Introduction: Rhinosporidiosis is an enigmatic disease with many unsolved queries right from taxonomy to treatment. This study has been done to understand the disease characteristics with a peek into the lesser known immunological aspects of it by studying the changes in levels of certain primarily cell-mediated immunity (CMI)-specific cytokines in rhinosporidiosis patients.
Materials And Methods: A prospective observational study was performed. Detailed epidemiological and clinicoradiological assessment was done along with selected inflammatory and immunological markers. The tests for immunological parameters were done by ELISA and CLIA and data were compiled and analyzed using appropriate statistics.

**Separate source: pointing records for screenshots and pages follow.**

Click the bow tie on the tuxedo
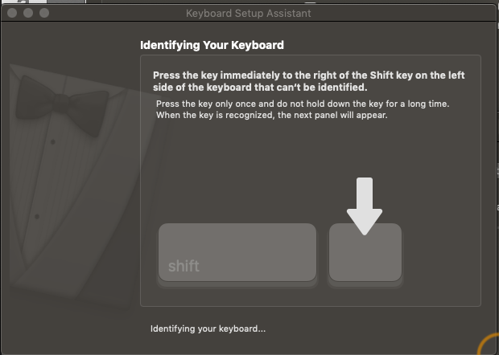The height and width of the screenshot is (355, 499). 61,104
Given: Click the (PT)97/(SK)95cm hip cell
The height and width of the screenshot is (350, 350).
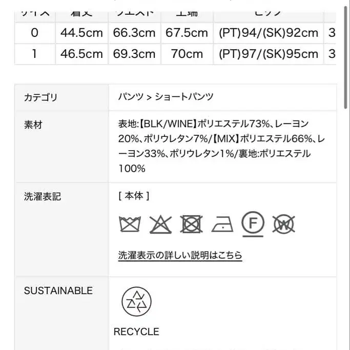Looking at the screenshot, I should (x=269, y=54).
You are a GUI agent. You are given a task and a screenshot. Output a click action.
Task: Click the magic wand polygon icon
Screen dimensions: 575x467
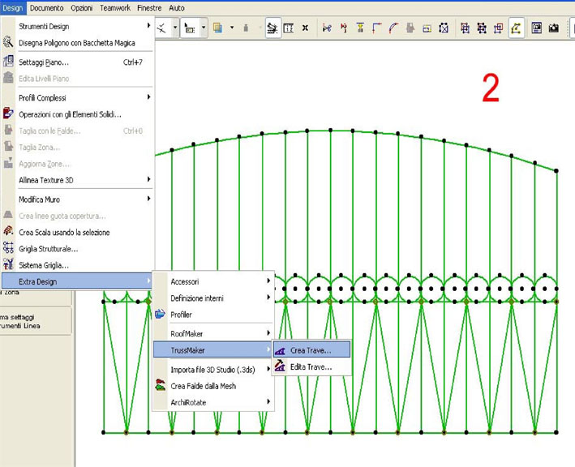click(x=8, y=43)
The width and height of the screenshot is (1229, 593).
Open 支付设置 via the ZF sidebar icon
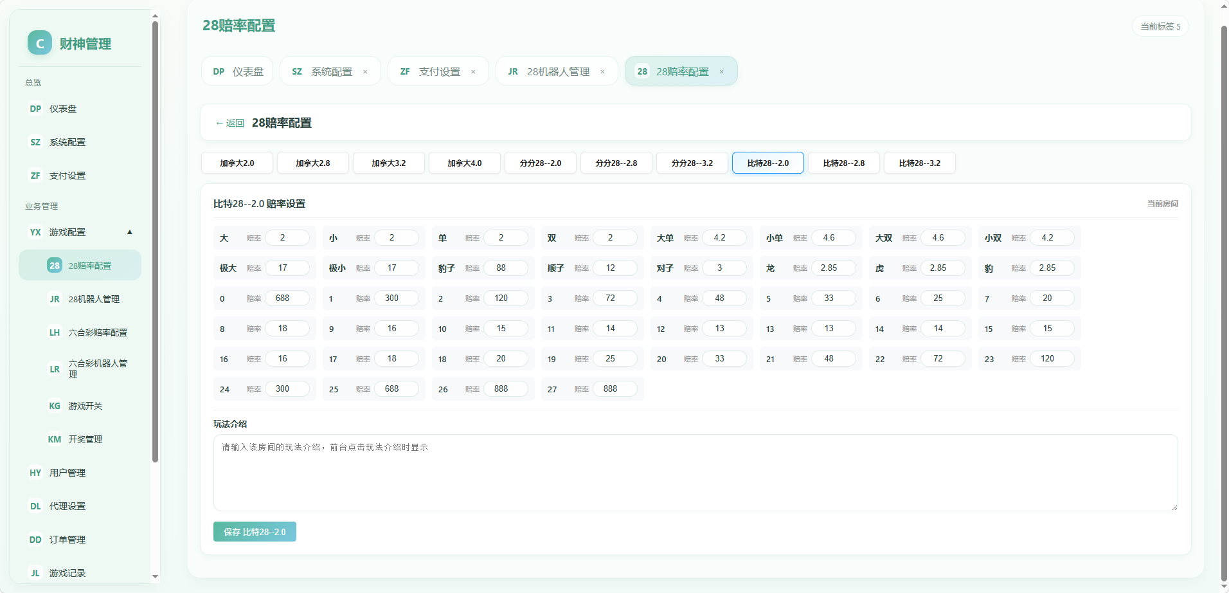[x=35, y=176]
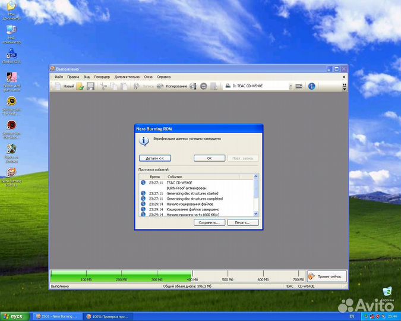Expand the toolbar overflow chevron at right
Screen dimensions: 401x321
pos(344,86)
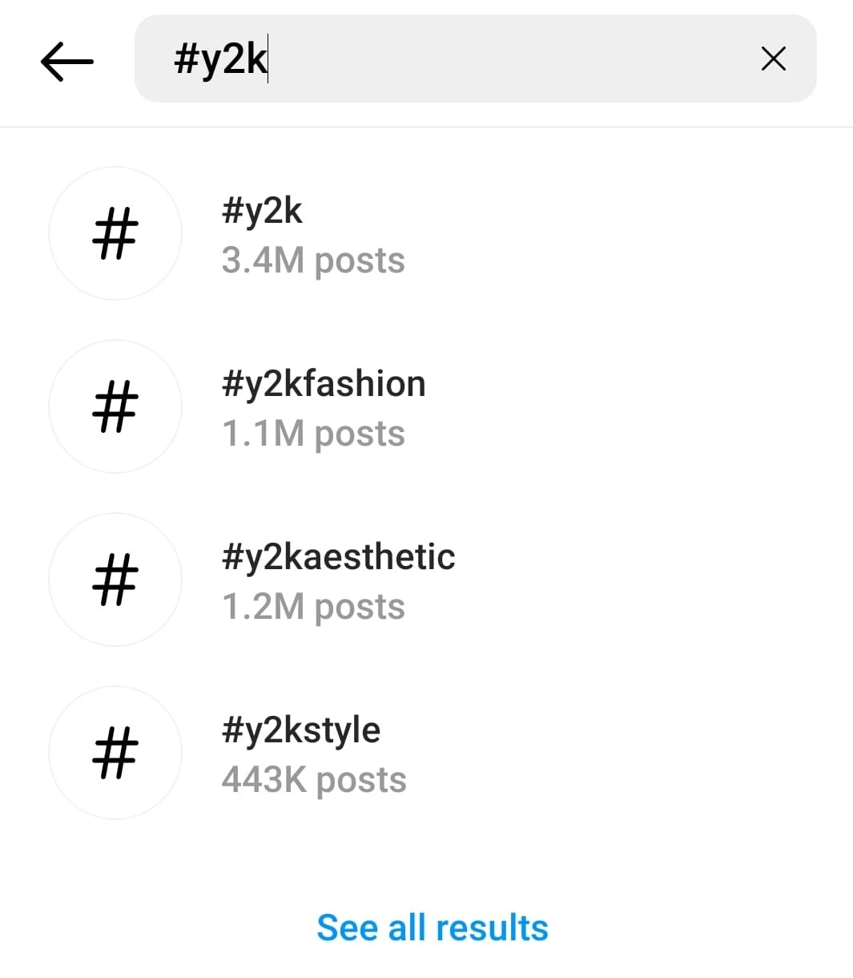853x978 pixels.
Task: Tap the hashtag icon beside #y2k
Action: 115,233
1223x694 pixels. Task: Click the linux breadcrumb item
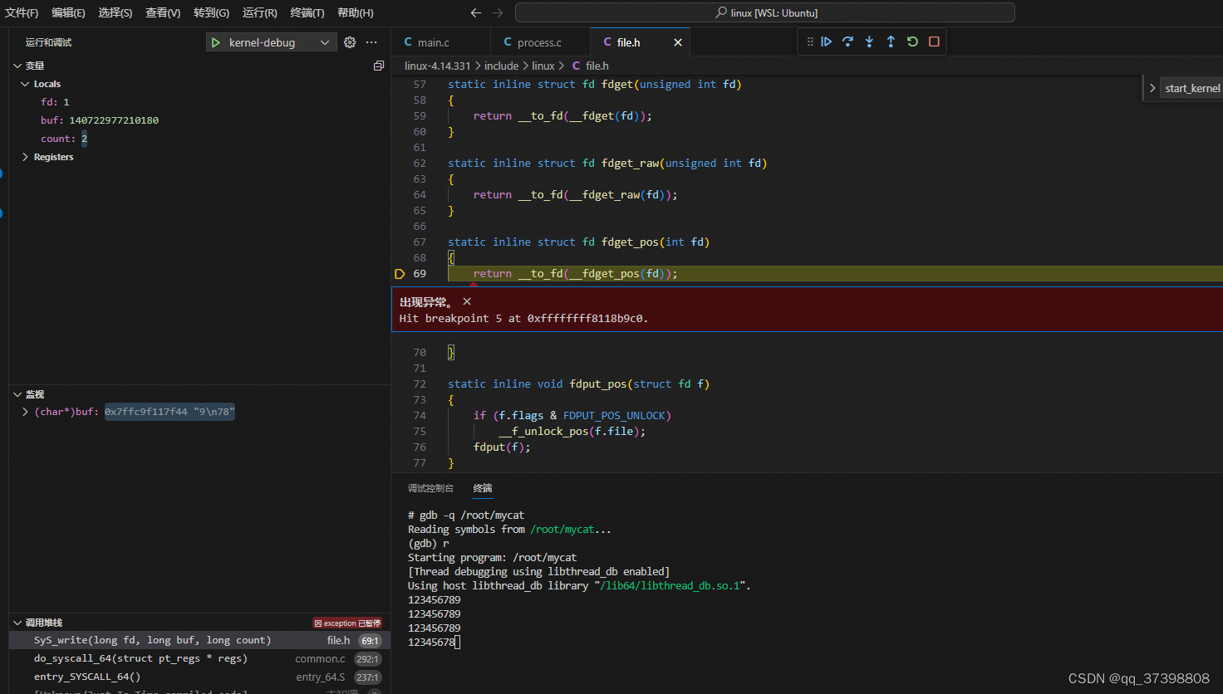544,66
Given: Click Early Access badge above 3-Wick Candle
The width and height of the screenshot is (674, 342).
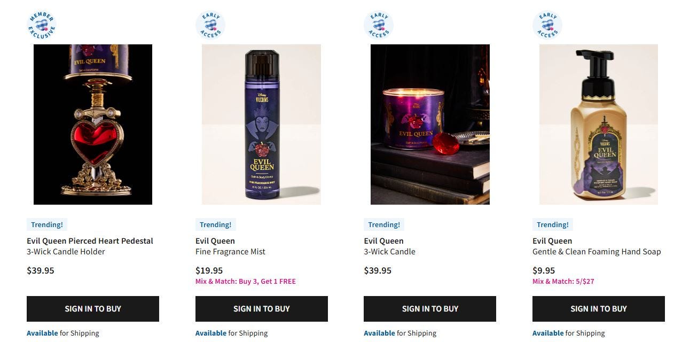Looking at the screenshot, I should point(379,25).
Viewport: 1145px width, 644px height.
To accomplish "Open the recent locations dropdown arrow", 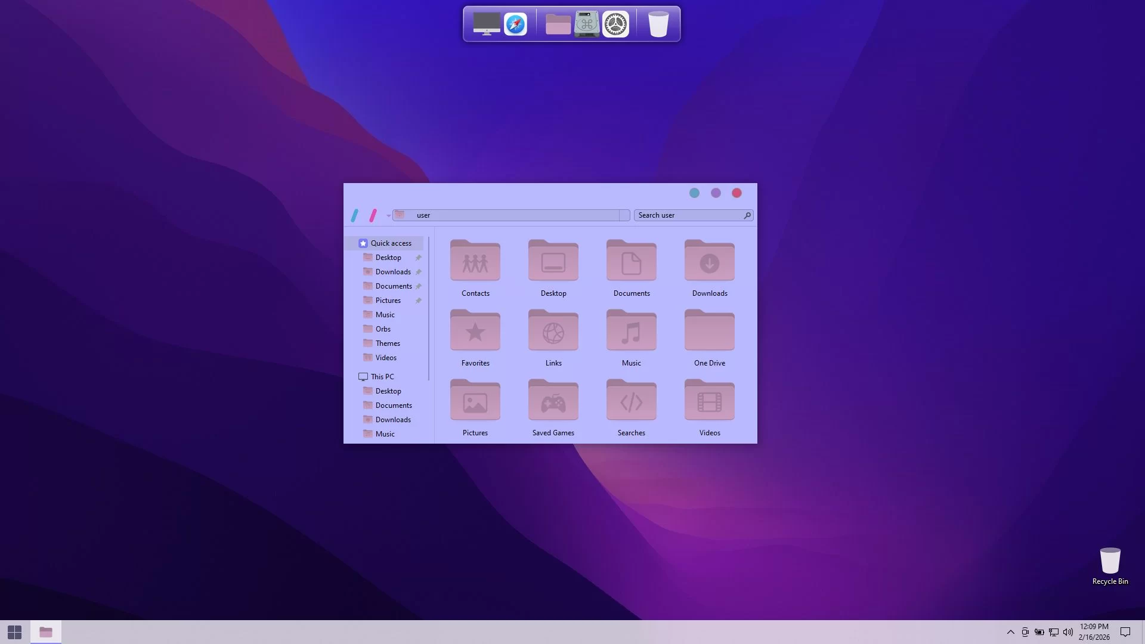I will [388, 216].
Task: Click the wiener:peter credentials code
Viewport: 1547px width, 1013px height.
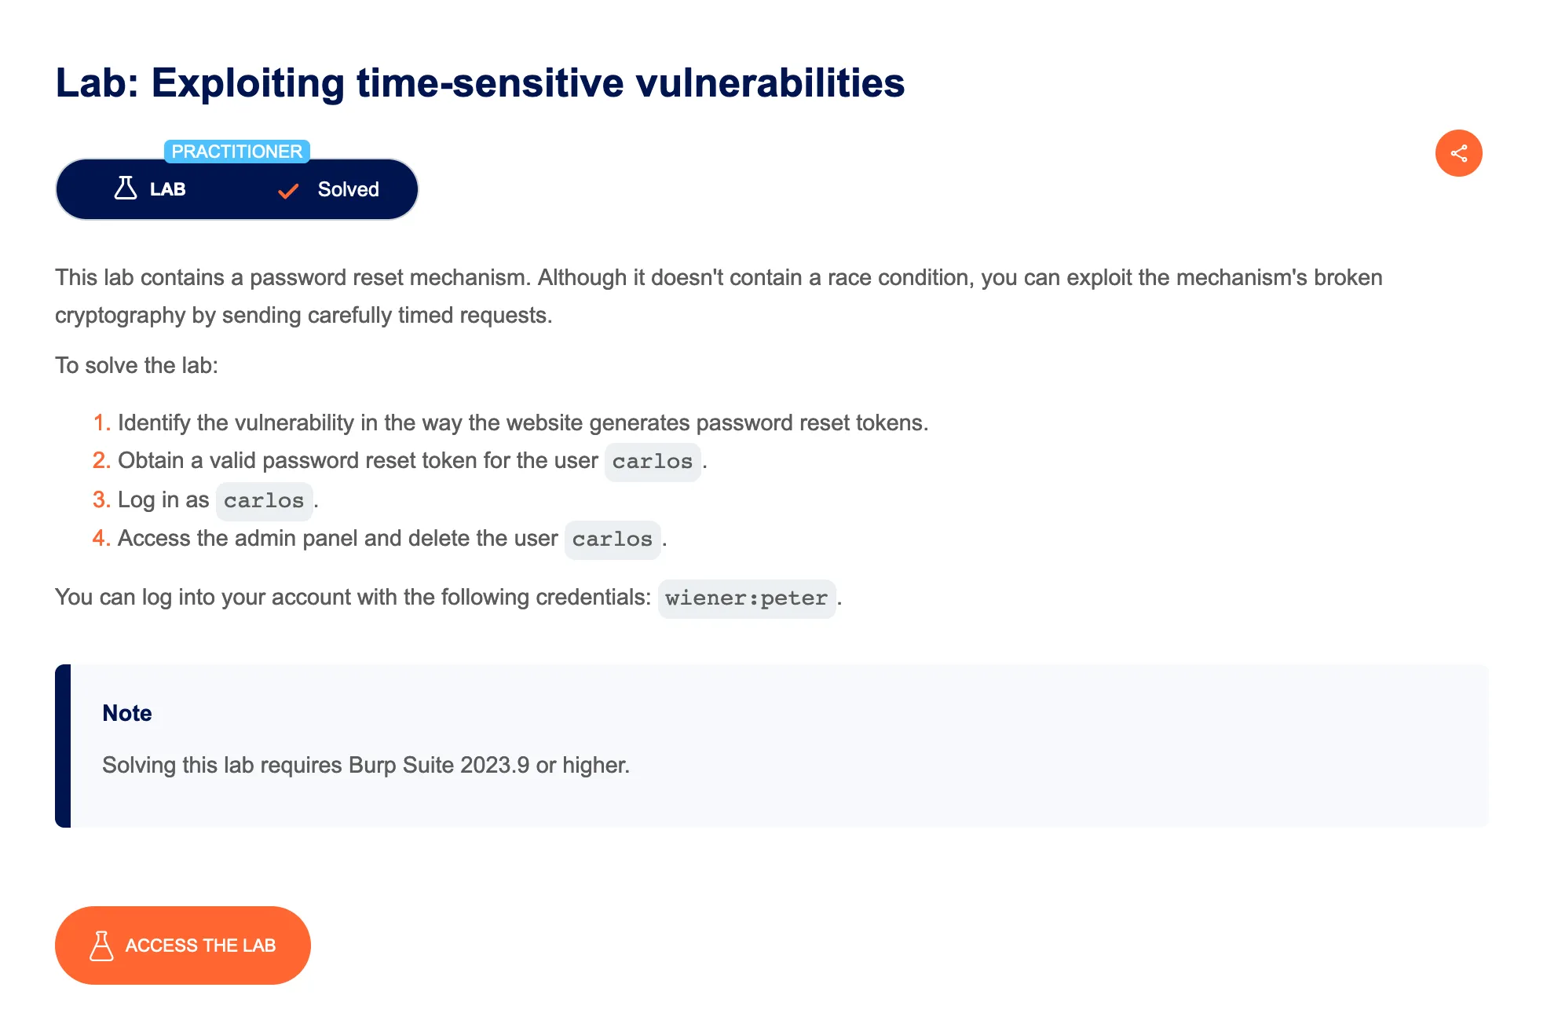Action: 746,598
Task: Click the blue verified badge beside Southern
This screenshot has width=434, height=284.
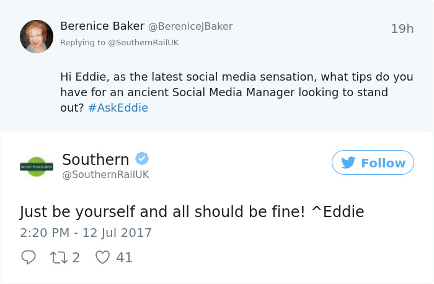Action: tap(142, 159)
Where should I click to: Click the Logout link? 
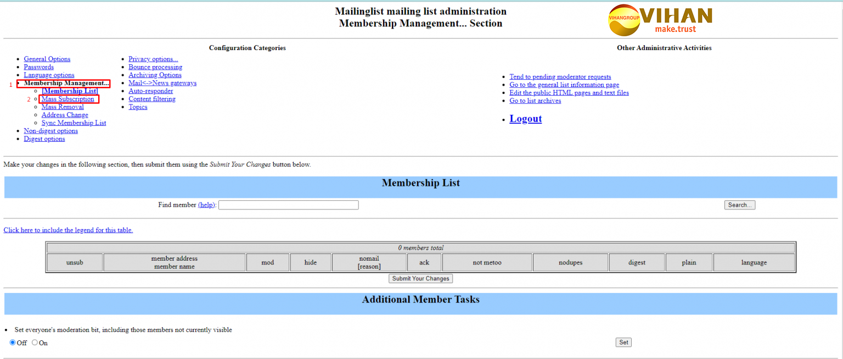525,119
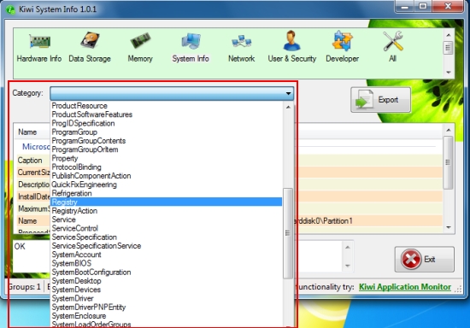
Task: Collapse the Category dropdown arrow
Action: tap(288, 93)
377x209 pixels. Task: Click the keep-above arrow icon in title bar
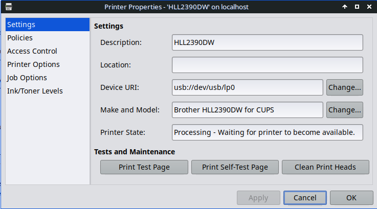[345, 7]
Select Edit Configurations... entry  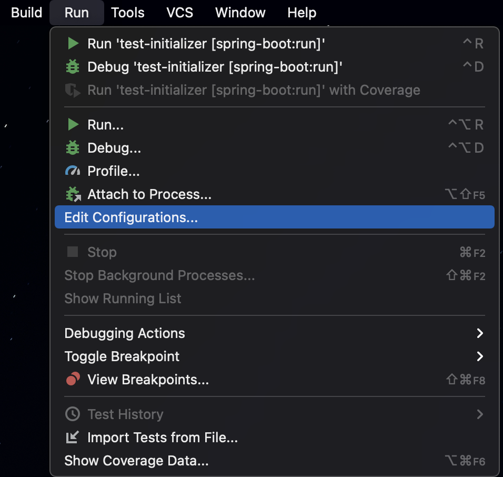pyautogui.click(x=275, y=217)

Results: Disease showed male predominance and all patients gave a universal pond bathing history. Majority patients had O+ve blood group. Right side was affected most with nasal obstruction being commonest symptom. Nasal cavity was involved in majority of cases with inferior turbinate and meatus being sites of maximum occurrence and attachment. Nasopharynx, oropharynx were other involved sites. Extra-nasal sites included skin and parotid gland. Endoscopic and CECT findings were similar and confirmed intraoperatively. Tests for inflammatory markers showed no significant change in patients. Immunological markers -IL-6, TNF-beta- levels showed significant increase though no such increase was found with IFN-gamma levels.
Conclusion: Rhinosporidiosis has a definite epidemiological and clinical-radiological profile. A clear association with exposure to contaminated water is present which could not be further associated with disease duration or recurrence. The immunological profile needs to be further investigated upon since it remains quite elusive.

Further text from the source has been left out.